Ageism in City firms must stop if gender inequality issues are to be addressed, HR professionals and equality officials have warned.
Giving evidence at the ‘Women in the City’ Treasury select committee this week, Trevor Phillips, chairman of the Equality and Human Rights Commission, said ageism within City firms was preventing female career progression.
Phillips said: “The financial services industry has a very particular age structure. It hires and promotes preferentially between 25 and 39, and that in itself immediately poses problems for women.
“The culture of the industry effectively says that, after 40, you haven’t got anything to contribute.”
He added: “If we were able to fix it, it would produce quite a dramatic effect on the opportunities for women.”
Also giving evidence to the select committee, Harriet Harman, the minister for women and equality, likened the City to an “old-fashioned, old-boy’s network”.
The British Bankers’ Association (BBA) admitted Phillips’ comments were “fair”, but said it was “unintentional discrimination”, and that women were “self-selecting themselves out” of certain roles in the industry.
A spokeswoman for the BBA said: “It’s fair in as much that the City has quite a young workforce, so to that extent I can see where he’s coming from, however it’s not the whole picture.
“Women don’t tend to apply for some of the higher-salaried jobs in the City and we don’t really know what’s discouraging them from doing it.
“Where women are far fewer it tends to be in investment banking and on the trading floor, and they seem to self-select themselves out of those roles.”
She said women were now much better represented in retail banks and an increased focus on flexible working in the City had helped to retain and recruit female employees across the board, but she added flexible working would not work in all areas of the financial sector.
One HR director at a leading City firm told Personnel Today that while there was an increased focus on flexible working within the City, it would never be fully accepted and become widespread until men also started to visibly work flexibly.
Sally Boyle, head of human capital management at Goldman Sachs, said: “Men do work flexibly, they just manage it completely differently – they just do it. So until we have men and women working more flexibly, without the stigma attached to it, it will be hard to change the perception that somehow you can’t succeed this way.”
Meanwhile, a report by the Institute for Employment Studies (IES) has found only half of employers have a pro-age recruitment policy, while many remain nervous about discussing age in the workplace for fear of being accused of discrimination.

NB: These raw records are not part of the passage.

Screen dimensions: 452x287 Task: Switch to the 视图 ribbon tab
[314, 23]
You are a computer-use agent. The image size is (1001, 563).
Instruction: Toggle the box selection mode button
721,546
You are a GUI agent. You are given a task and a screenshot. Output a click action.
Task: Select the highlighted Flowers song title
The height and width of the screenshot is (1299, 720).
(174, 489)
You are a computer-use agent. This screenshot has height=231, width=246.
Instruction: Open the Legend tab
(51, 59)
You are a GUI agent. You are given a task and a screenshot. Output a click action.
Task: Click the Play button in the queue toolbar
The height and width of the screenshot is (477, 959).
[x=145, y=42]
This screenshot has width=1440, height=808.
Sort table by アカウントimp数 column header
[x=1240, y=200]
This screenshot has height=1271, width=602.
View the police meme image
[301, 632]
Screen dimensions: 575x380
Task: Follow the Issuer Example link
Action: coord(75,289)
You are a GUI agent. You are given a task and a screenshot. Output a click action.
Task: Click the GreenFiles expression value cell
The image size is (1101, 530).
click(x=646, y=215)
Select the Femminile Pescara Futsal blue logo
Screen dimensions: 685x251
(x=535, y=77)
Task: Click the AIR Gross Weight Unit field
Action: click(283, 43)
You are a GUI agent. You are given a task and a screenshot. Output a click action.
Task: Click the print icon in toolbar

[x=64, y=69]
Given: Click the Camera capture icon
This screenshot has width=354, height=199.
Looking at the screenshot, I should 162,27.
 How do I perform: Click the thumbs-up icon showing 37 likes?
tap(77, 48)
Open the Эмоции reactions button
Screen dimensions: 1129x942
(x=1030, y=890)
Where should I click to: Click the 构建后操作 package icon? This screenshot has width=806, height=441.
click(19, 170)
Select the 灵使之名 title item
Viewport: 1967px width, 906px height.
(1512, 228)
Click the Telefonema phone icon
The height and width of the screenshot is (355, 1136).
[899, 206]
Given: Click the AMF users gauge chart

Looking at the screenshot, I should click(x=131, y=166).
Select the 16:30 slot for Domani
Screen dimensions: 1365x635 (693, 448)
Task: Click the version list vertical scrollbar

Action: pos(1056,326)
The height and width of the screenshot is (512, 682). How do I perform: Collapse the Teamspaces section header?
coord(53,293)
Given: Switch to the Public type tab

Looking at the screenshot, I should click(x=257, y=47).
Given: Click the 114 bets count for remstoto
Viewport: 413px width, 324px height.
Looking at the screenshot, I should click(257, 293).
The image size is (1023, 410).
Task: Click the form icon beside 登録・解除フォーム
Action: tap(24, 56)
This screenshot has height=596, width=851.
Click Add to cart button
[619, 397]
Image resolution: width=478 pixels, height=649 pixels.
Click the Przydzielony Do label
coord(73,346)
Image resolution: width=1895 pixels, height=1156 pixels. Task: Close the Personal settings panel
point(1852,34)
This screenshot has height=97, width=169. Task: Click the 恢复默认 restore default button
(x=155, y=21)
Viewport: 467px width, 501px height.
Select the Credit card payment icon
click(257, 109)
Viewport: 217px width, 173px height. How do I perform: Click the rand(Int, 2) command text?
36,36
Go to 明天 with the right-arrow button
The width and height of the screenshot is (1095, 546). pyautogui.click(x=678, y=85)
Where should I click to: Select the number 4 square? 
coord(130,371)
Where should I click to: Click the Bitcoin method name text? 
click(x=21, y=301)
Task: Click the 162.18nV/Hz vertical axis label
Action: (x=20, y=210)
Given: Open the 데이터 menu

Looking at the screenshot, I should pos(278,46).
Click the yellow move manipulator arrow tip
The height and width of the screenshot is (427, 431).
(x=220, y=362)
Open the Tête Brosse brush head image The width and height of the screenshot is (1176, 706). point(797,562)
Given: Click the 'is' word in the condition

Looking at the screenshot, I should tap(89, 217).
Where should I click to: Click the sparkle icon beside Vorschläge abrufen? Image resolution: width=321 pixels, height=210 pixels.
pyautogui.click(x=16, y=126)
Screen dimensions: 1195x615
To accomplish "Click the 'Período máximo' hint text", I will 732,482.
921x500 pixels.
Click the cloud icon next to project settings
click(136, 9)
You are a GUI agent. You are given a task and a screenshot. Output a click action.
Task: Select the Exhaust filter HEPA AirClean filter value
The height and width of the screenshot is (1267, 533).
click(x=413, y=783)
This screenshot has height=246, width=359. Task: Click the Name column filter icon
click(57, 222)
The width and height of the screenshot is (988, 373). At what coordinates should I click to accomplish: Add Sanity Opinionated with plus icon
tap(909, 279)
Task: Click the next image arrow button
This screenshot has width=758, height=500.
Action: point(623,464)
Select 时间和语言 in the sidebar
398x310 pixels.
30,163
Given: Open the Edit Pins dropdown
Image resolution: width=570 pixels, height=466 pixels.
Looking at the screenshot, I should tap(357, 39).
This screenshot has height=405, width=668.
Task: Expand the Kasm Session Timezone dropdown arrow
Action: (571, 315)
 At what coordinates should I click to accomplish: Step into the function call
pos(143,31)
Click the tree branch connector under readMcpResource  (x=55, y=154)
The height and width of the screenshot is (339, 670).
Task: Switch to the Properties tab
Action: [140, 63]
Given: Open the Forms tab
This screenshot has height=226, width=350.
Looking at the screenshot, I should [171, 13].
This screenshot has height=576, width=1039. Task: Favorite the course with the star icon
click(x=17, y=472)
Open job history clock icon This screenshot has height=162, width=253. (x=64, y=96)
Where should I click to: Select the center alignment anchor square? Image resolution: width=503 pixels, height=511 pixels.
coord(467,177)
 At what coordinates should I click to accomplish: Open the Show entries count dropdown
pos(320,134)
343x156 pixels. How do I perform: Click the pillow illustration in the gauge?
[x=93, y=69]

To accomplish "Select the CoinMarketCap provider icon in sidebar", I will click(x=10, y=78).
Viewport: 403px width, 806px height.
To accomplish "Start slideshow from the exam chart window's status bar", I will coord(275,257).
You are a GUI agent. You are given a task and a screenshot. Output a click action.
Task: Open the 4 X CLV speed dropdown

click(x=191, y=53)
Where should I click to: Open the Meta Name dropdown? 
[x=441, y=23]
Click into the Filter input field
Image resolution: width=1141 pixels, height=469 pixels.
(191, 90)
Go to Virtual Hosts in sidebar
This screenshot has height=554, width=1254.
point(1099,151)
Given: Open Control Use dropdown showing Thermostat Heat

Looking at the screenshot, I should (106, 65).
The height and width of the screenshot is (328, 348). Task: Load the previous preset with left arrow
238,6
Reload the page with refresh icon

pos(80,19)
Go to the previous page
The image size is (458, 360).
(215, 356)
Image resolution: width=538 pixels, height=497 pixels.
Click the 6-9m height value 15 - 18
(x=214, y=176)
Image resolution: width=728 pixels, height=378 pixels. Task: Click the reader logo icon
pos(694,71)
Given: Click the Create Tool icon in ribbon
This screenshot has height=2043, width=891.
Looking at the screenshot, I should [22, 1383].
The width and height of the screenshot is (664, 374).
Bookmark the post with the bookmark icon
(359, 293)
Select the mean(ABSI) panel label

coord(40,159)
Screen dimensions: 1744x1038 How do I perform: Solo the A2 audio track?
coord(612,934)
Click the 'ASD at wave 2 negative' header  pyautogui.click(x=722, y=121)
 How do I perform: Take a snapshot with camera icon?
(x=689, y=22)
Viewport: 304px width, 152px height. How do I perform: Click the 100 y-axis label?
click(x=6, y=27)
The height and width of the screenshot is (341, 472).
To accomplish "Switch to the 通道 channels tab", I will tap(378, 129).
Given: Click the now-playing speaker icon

Helen Barnes, principal research fellow at the IES, said: “The number of older workers is rapidly increasing, so it’s essential that both employers and government tackle this issue. We have found that many organisations struggle to raise the issue of age in the workplace, as they are wary of causing offence or risking discrimination. Rather than adopt hard and fast policies on age, almost all employers seem willing to consider modifications to the workplace to retain older workers on a case-by-case basis; but too often employees are also reluctant to raise the issue.”